TheRacetrack / racetrack

An opinionated framework for deploying, managing, and serving application workloads
https://theracetrack.github.io/racetrack/
Apache License 2.0
28 stars 5 forks source link

Reject Django for database operations #480

Open iszulcdeepsense opened 1 week ago

iszulcdeepsense commented 1 week ago

Django is bad at handling connections to database. In particular, it doesn't close them properly. It is known of leaking database connections - see https://github.com/TheRacetrack/racetrack/issues/319

On one of our environments, 3 instances of Lifecycle used up to 200 connections and wanted even more. It caused exceeding max pool size which caused database connectivity to misbehave. According to the graph, at some point, one instance established 94 TCP connections.
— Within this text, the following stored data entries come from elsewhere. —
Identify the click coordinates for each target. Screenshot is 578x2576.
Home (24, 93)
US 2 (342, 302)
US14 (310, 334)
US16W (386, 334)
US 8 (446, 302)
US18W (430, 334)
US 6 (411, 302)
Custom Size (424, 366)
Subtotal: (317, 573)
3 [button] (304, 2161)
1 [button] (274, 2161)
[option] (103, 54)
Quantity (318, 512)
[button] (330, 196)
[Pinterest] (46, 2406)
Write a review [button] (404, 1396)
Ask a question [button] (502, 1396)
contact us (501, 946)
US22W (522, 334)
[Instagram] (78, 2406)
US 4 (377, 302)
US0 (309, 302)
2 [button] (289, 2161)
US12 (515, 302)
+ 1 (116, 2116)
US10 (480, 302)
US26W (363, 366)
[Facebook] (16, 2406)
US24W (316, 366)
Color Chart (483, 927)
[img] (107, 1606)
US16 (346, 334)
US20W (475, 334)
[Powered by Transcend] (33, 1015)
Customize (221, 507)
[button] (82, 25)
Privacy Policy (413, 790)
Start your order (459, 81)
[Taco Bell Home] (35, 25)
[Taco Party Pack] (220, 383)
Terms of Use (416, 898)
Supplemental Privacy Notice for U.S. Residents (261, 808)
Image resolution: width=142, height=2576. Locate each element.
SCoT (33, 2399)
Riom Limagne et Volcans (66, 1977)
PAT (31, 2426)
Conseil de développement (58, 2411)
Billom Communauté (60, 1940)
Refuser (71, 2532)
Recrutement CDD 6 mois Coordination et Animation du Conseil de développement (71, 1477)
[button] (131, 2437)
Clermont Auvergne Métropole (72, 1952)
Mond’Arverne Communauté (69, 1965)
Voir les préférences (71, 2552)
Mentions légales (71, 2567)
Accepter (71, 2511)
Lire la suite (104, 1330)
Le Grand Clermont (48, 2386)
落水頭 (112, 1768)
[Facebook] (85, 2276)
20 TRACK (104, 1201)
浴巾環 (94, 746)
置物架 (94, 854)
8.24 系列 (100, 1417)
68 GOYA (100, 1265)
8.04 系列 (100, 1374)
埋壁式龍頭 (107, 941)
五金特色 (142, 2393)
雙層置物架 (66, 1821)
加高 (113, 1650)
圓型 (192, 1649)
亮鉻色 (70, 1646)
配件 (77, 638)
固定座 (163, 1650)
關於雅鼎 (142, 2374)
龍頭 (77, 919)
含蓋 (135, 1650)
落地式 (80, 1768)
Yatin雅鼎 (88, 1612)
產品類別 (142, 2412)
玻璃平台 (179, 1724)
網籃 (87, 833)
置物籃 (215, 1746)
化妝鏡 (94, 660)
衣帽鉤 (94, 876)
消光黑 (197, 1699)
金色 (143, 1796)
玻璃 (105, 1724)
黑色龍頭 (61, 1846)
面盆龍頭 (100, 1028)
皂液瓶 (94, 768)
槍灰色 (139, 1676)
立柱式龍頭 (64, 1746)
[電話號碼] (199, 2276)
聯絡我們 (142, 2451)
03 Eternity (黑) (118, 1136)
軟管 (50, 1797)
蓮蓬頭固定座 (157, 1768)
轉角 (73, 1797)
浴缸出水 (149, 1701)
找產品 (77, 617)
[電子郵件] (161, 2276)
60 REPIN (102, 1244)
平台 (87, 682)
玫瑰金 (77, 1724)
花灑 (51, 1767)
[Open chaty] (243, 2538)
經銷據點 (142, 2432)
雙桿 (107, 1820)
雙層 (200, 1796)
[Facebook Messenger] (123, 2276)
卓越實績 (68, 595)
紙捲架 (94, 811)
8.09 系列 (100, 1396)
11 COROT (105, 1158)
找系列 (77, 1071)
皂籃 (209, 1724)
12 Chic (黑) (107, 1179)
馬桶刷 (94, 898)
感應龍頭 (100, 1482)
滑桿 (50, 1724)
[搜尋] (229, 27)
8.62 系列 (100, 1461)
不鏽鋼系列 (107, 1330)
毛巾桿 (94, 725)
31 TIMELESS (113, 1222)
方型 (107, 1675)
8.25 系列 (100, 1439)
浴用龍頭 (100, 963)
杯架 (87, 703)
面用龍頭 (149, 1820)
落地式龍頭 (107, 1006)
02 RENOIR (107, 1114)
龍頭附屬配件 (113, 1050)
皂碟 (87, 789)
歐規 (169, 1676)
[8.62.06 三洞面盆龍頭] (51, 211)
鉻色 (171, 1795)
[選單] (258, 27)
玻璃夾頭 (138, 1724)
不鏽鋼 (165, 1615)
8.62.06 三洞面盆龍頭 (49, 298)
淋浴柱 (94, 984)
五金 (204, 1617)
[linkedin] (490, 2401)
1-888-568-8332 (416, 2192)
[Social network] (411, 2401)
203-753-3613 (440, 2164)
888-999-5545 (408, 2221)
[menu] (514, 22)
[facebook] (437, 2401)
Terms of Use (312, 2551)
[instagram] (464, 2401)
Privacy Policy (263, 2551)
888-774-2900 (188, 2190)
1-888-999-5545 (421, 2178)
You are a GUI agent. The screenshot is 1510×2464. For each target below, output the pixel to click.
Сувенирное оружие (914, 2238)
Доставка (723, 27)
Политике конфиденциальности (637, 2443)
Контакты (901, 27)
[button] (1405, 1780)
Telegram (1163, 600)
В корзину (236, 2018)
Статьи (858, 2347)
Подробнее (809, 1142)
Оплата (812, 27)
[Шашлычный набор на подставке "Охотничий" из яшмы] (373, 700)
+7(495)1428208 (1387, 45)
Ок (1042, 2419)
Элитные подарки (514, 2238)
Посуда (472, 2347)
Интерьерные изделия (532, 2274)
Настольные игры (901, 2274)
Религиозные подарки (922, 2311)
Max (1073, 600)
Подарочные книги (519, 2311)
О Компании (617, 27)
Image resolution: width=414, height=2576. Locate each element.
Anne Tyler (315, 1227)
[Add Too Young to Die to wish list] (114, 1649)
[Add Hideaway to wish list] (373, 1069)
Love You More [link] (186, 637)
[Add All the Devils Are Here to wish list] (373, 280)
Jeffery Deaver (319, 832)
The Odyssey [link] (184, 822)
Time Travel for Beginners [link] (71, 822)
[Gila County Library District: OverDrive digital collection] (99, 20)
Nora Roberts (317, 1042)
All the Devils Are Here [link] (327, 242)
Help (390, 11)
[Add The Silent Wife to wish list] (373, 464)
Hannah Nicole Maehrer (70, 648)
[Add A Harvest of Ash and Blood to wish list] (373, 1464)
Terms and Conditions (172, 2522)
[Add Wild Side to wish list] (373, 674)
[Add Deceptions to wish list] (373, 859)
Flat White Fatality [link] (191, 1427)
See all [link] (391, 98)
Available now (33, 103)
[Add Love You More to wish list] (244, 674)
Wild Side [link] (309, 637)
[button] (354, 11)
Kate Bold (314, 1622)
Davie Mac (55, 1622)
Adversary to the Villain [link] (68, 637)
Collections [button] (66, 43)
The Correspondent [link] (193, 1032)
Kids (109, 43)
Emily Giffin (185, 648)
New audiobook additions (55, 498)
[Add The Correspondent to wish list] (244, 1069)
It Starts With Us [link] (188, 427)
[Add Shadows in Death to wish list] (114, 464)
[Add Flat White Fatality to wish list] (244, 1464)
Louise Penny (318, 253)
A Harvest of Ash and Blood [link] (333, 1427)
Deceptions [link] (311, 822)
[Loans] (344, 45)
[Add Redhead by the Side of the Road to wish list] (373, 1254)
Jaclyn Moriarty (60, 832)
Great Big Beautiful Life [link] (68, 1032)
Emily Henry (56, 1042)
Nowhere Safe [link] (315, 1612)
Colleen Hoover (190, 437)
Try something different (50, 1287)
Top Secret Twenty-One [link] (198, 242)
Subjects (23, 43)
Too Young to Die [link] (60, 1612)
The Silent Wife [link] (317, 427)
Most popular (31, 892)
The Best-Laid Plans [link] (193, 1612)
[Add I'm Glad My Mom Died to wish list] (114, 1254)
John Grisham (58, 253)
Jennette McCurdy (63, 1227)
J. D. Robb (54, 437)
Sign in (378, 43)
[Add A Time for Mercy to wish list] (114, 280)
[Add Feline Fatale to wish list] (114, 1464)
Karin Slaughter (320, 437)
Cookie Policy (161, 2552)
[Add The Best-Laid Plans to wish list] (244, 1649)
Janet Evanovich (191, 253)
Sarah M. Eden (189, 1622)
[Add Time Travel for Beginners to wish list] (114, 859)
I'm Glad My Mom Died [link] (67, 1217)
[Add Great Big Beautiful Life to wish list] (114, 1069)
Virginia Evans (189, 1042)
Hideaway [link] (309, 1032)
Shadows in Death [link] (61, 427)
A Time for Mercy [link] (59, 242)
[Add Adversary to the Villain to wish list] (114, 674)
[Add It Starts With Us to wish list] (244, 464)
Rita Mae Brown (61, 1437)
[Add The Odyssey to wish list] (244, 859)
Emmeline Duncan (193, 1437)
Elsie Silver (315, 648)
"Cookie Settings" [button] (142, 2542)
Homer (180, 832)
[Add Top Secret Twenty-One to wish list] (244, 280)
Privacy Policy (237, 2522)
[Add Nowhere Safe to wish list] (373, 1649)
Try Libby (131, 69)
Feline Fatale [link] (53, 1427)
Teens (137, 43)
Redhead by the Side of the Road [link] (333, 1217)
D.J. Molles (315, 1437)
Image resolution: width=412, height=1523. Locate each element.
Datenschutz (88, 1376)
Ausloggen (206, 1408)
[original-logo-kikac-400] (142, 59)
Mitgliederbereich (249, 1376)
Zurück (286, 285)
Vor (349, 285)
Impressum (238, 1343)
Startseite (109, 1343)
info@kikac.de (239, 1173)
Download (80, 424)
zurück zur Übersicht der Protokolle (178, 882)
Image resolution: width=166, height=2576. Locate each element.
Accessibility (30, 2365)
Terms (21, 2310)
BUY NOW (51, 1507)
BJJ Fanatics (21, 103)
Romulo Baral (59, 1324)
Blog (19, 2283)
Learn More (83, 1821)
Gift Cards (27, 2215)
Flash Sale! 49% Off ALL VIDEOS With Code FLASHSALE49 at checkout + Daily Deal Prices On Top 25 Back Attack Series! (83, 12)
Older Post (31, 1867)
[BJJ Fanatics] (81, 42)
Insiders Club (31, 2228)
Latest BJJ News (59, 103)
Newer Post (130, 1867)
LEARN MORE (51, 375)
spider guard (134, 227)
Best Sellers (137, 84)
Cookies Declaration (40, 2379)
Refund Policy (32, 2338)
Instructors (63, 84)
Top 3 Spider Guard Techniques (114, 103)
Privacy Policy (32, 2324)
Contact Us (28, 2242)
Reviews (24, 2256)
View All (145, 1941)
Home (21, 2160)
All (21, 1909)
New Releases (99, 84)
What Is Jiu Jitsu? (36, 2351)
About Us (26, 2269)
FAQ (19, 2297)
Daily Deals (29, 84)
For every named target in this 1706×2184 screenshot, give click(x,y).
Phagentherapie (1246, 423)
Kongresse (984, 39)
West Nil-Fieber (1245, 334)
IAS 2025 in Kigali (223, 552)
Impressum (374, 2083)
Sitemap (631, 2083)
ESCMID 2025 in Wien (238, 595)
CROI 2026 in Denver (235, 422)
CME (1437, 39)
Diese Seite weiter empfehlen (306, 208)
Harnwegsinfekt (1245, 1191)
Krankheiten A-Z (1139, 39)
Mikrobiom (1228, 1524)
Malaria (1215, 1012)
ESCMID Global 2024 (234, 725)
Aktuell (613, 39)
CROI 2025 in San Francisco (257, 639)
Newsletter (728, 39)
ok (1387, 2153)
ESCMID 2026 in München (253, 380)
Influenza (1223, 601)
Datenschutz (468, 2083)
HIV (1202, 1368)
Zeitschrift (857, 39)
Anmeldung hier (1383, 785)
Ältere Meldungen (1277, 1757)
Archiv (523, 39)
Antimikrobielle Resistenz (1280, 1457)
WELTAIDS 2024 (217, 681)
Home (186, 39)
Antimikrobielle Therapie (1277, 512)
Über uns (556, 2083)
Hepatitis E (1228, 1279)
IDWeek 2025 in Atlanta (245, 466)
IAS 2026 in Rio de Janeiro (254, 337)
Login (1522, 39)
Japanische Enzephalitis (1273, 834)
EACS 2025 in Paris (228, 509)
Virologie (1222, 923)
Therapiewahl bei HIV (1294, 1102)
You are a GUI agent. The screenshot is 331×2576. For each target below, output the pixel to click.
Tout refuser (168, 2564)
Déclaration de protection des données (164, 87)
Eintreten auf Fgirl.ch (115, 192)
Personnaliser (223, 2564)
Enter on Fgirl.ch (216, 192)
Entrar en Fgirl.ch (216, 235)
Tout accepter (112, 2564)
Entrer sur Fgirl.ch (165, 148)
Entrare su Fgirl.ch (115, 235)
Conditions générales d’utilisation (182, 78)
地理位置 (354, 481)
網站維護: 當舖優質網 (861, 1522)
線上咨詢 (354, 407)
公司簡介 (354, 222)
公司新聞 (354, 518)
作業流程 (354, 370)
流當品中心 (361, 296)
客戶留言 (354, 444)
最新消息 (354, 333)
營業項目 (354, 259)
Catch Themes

Screenshot from 2024-06-19 10-50-39

We have to put an end to this.

This crazy amount of connections comes from the fact that every thread uses its own database connection (at least one + extra leaks). One replica of Lifecycle runs on up to 60 HTTP worker threads.

Let's switch to something else than Django for database connectivity. Perhaps doing raw SQL queries with shared psycopg conenction pool would be the best choice to make it simple and to control the number of connections in a reliable, predictable manner.

At this point Django is used for the following things:

anders314159 commented 1 week ago

So the problem was Django, and not Postgres being 'slow'? Or was it an unfortunate combination of the two?

Reading the above, I am in favor of removing Django database connectivity, but how many of the above functions from Django can we keep? I would prefer not to get into the habit of writing SQL queries,

iszulcdeepsense commented 1 week ago

So the problem was Django, and not Postgres being 'slow'? Or was it an unfortunate combination of the two?

In a sense, it was both. On prod server, it was mostly due to other apps makind Postgres slow. On test server it was Django killing the database limits.

I am in favor of removing Django database connectivity, but how many of the above functions from Django can we keep? I would prefer not to get into the habit of writing SQL queries,

Maybe we can keep Django for other stuff, but at least use something else for crucial queries. I wonder if that can cause even more connections though. It's hard to find the drop-in replacement for all of the reasons we're using Django.